WHAT YOU ARE ASKED TO DO:
Repeat the material in full. Keep every line exactly as it is.

DATA IN THIS EXERCISE:
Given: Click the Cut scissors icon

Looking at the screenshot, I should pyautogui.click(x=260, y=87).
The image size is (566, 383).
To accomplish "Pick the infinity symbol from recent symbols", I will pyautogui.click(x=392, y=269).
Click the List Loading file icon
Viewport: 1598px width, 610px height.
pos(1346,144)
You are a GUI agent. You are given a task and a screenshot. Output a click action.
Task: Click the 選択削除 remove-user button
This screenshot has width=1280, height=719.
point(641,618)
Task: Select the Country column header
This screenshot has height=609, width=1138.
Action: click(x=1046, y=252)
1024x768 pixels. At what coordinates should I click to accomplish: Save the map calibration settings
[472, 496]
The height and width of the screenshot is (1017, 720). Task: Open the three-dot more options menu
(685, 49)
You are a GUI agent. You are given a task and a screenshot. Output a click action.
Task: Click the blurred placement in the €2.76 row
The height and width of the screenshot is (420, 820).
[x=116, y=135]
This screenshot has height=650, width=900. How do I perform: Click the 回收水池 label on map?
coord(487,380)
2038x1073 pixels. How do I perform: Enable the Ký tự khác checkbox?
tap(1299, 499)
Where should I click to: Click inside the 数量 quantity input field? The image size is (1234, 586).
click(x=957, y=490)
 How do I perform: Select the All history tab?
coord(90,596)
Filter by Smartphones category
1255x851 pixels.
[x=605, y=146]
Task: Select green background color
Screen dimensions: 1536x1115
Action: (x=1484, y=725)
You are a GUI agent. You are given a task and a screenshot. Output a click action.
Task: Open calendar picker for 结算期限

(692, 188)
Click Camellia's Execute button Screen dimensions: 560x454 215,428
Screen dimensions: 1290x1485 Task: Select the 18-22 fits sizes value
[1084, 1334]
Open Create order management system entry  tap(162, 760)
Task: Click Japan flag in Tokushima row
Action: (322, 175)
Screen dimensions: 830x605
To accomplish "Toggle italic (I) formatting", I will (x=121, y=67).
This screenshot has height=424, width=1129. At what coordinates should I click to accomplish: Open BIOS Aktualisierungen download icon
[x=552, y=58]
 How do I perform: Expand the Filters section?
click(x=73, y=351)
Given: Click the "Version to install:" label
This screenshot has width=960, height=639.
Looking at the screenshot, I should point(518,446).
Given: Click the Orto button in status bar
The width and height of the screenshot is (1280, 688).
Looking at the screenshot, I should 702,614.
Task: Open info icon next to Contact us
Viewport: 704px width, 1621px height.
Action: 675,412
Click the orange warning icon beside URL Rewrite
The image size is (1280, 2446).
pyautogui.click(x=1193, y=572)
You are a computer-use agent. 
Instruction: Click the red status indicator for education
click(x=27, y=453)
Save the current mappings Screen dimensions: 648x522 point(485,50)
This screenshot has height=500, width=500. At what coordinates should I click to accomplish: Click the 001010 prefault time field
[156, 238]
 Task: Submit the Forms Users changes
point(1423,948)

ANSWER SECTION:
Given: Click the Cut scissors icon

Looking at the screenshot, I should pyautogui.click(x=260, y=87).
The image size is (566, 383).
To accomplish "Pick the infinity symbol from recent symbols", I will pyautogui.click(x=392, y=269).
Click the List Loading file icon
Viewport: 1598px width, 610px height.
pos(1346,144)
You are a GUI agent. You are given a task and a screenshot. Output a click action.
Task: Click the 選択削除 remove-user button
This screenshot has width=1280, height=719.
point(641,618)
Task: Select the Country column header
This screenshot has height=609, width=1138.
Action: click(x=1046, y=252)
1024x768 pixels. At what coordinates should I click to accomplish: Save the map calibration settings
[472, 496]
The height and width of the screenshot is (1017, 720). Task: Open the three-dot more options menu
(685, 49)
You are a GUI agent. You are given a task and a screenshot. Output a click action.
Task: Click the blurred placement in the €2.76 row
The height and width of the screenshot is (420, 820).
[x=116, y=135]
This screenshot has height=650, width=900. How do I perform: Click the 回收水池 label on map?
coord(487,380)
2038x1073 pixels. How do I perform: Enable the Ký tự khác checkbox?
tap(1299, 499)
Where should I click to: Click inside the 数量 quantity input field? The image size is (1234, 586).
click(x=957, y=490)
 How do I perform: Select the All history tab?
coord(90,596)
Filter by Smartphones category
1255x851 pixels.
[x=605, y=146]
Task: Select green background color
Screen dimensions: 1536x1115
Action: (x=1484, y=725)
You are a GUI agent. You are given a task and a screenshot. Output a click action.
Task: Open calendar picker for 结算期限

(692, 188)
Click Camellia's Execute button Screen dimensions: 560x454 215,428
Screen dimensions: 1290x1485 Task: Select the 18-22 fits sizes value
[1084, 1334]
Open Create order management system entry  tap(162, 760)
Task: Click Japan flag in Tokushima row
Action: (322, 175)
Screen dimensions: 830x605
To accomplish "Toggle italic (I) formatting", I will (x=121, y=67).
This screenshot has height=424, width=1129. At what coordinates should I click to accomplish: Open BIOS Aktualisierungen download icon
[x=552, y=58]
 How do I perform: Expand the Filters section?
click(x=73, y=351)
Given: Click the "Version to install:" label
This screenshot has width=960, height=639.
Looking at the screenshot, I should point(518,446).
Given: Click the Orto button in status bar
The width and height of the screenshot is (1280, 688).
Looking at the screenshot, I should 702,614.
Task: Open info icon next to Contact us
Viewport: 704px width, 1621px height.
Action: 675,412
Click the orange warning icon beside URL Rewrite
The image size is (1280, 2446).
pyautogui.click(x=1193, y=572)
You are a computer-use agent. 
Instruction: Click the red status indicator for education
click(x=27, y=453)
Save the current mappings Screen dimensions: 648x522 point(485,50)
This screenshot has height=500, width=500. At what coordinates should I click to accomplish: Click the 001010 prefault time field
[156, 238]
 Task: Submit the Forms Users changes
point(1423,948)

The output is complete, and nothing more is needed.